- **Extracted records**
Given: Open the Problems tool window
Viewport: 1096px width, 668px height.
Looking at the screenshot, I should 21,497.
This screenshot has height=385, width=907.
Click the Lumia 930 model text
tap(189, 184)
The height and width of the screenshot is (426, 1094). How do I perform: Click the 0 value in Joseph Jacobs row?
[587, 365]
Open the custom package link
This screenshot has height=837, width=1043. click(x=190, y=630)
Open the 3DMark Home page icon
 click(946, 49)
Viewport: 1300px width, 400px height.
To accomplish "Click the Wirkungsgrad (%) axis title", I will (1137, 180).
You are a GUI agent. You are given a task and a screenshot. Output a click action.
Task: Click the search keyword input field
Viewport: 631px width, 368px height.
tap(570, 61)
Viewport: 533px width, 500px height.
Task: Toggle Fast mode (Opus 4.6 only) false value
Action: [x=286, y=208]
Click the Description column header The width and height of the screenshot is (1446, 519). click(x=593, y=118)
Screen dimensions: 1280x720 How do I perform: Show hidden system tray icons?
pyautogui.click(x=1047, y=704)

- **Work request**
Only the lines from the beginning of the material above through the line with "Task: Click the search keyword input field" are wanted; extract them exactly.

- **Your solution**
Given: Open the Problems tool window
Viewport: 1096px width, 668px height.
Looking at the screenshot, I should 21,497.
This screenshot has height=385, width=907.
Click the Lumia 930 model text
tap(189, 184)
The height and width of the screenshot is (426, 1094). How do I perform: Click the 0 value in Joseph Jacobs row?
[587, 365]
Open the custom package link
This screenshot has height=837, width=1043. click(x=190, y=630)
Open the 3DMark Home page icon
 click(946, 49)
Viewport: 1300px width, 400px height.
To accomplish "Click the Wirkungsgrad (%) axis title", I will (1137, 180).
You are a GUI agent. You are given a task and a screenshot. Output a click action.
Task: Click the search keyword input field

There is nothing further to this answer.